A well-written cover letter, which is non-negotiable if you’re a serious job hunter, starts with your header and greeting an actual person.

Most job postings don’t indicate a name to whom you send your resumé. Application instructions are usually along the lines of clicking on an ‘Apply Now’ button or a website link. Ever-increasingly rare: “Please email your resumé and cover letter to Gia at hr@tonyspizza.ca.”

Personally, I think employers purposefully omit the hiring manager’s name/contact information. They want to see which candidates have the hunger and ingenuity to find the hiring manager or department head’s name, office address and contact information. With the Internet, especially LinkedIn, you don’t require Sherlock Holmes investigative abilities to locate such information. Therefore, not doing so shows laziness and is an easy way to have applicants self-select themselves.

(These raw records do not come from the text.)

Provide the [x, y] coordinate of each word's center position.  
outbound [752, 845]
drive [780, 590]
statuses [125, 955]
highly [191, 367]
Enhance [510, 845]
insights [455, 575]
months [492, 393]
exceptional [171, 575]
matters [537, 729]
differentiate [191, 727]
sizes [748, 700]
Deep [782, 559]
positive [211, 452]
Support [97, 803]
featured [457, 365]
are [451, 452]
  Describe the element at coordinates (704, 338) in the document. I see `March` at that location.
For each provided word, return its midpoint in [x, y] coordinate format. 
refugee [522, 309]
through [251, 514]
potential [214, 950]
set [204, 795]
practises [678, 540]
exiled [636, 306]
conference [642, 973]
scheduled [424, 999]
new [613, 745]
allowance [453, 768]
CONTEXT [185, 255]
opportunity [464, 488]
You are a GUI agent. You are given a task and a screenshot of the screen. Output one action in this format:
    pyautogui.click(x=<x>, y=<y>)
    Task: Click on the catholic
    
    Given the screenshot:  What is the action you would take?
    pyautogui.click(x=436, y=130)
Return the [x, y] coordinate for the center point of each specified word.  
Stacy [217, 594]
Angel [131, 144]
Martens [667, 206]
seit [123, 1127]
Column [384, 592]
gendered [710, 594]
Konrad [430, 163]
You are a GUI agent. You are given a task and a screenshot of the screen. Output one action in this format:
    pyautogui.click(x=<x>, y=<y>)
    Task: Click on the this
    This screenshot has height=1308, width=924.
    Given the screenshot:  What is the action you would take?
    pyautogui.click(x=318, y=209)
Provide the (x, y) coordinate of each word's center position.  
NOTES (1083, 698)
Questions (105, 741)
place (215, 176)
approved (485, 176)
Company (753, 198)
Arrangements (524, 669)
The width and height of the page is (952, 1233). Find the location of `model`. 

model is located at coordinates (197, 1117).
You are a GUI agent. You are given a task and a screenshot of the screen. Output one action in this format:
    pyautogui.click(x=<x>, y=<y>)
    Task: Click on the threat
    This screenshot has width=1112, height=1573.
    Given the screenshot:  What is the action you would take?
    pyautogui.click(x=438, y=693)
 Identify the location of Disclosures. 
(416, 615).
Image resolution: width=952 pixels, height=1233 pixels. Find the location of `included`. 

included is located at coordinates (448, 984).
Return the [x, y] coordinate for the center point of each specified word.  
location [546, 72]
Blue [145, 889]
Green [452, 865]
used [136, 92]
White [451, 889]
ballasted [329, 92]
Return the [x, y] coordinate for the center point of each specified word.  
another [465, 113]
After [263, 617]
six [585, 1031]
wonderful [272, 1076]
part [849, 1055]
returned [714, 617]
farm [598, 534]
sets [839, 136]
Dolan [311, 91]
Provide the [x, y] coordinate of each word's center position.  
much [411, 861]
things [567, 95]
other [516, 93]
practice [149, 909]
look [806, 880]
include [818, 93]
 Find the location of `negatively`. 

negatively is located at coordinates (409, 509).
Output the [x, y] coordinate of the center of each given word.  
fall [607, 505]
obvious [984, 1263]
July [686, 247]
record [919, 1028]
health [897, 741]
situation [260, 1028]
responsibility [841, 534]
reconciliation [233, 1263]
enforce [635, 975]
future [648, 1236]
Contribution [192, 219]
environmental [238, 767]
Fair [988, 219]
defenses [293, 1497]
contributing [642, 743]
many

A clear signal of an employer wanting to have candidates self-select is when the posting mentions to whom the role reports to (Reporting to Chief Revenue Officer). This is an indicator to see which applicants will make the effort to find the person’s name/contact information and reach out to who may be their future boss.

Look at hiring from the employer’s view. Say a nation-wide furniture retailer posts on LinkedIn, Indeed and Glassdoor a Merchandise Planner position. The posting instructs applicants to apply on the company’s website. Conservatively, given today’s job market, this posting will attract between 400 to 600 applicants. What percentage of applicants do you figure will include a well-written cover letter, even if instructed to do so?

Sadly, lazy job searching is common and what clogs up employers hiring pipelines.

As I’ve mentioned in previous columns, but worth repeating, you need to maximize your job-hunting activities by making sure you’re stacking the odds of getting a “yes” to move forward in the hiring process in your favour.

There have been times when I posted a job online, instructing to apply through the company’s website, and received around 400 applicants. Those applicants who reached out to me got my attention, and I gave their resumés a serious read. Unless detrimentally unqualified, those who reached out to me got an interview invitation — they’d demonstrated initiative, which I value in an employee. I wouldn’t be hazarding a guess if I stated, “Employers like to see initiative.”

With the above, the head-scratcher is I always mention my name and job title in my job postings, yet still few contact me directly which makes my which applicants to invite for an interview decision much more manageable.

Note: Always follow the employer’s application instructions. After having applied accordingly, then reach out to the hiring manager. In your cover letter, indicate you’ve applied (I applied to the Principal Technical Analyst position posted on Glassdoor. This role speaks directly to my skill set and experience. I hope to be part of the hiring process, thus why I’m reaching out to you directly.) and then move into your cover letter.

You want your cover letter’s heading/greeting to be:

[Date]

Ms. Betty Cooper

Vice President Marketing

Gringotts Wizarding Bank

4305 Pine Street

Breton, AB T0C 0P0

Re: Customer Service Representative Opening [Ref. ID: CS300-Breton]

Dear Ms. Cooper:

Finding the hiring manager or department head’s name, office address, and contact information is usually simply a matter of entering the company name and some keywords (Acme Inc., head of operations, sales) into the search bar of LinkedIn (start here). Then, after you’ve tried Google, try various search engines such as Yahoo, Bing, DuckDuckGo and Ask.com. Respective search engines use different search algorithms; therefore, a search of “Adrian Dobrow, Director of Finance, MomCorp” on Yahoo will yield different results than Ask.com.

Tip: When emailing your resumé, your cover letter needs to be in the body of your email, not as an attachment. The purpose of your cover letter is to get the reader to read your resumé. Having your cover letter in your email body will significantly increase the odds that your cover letter being read and giving it a chance to do its job.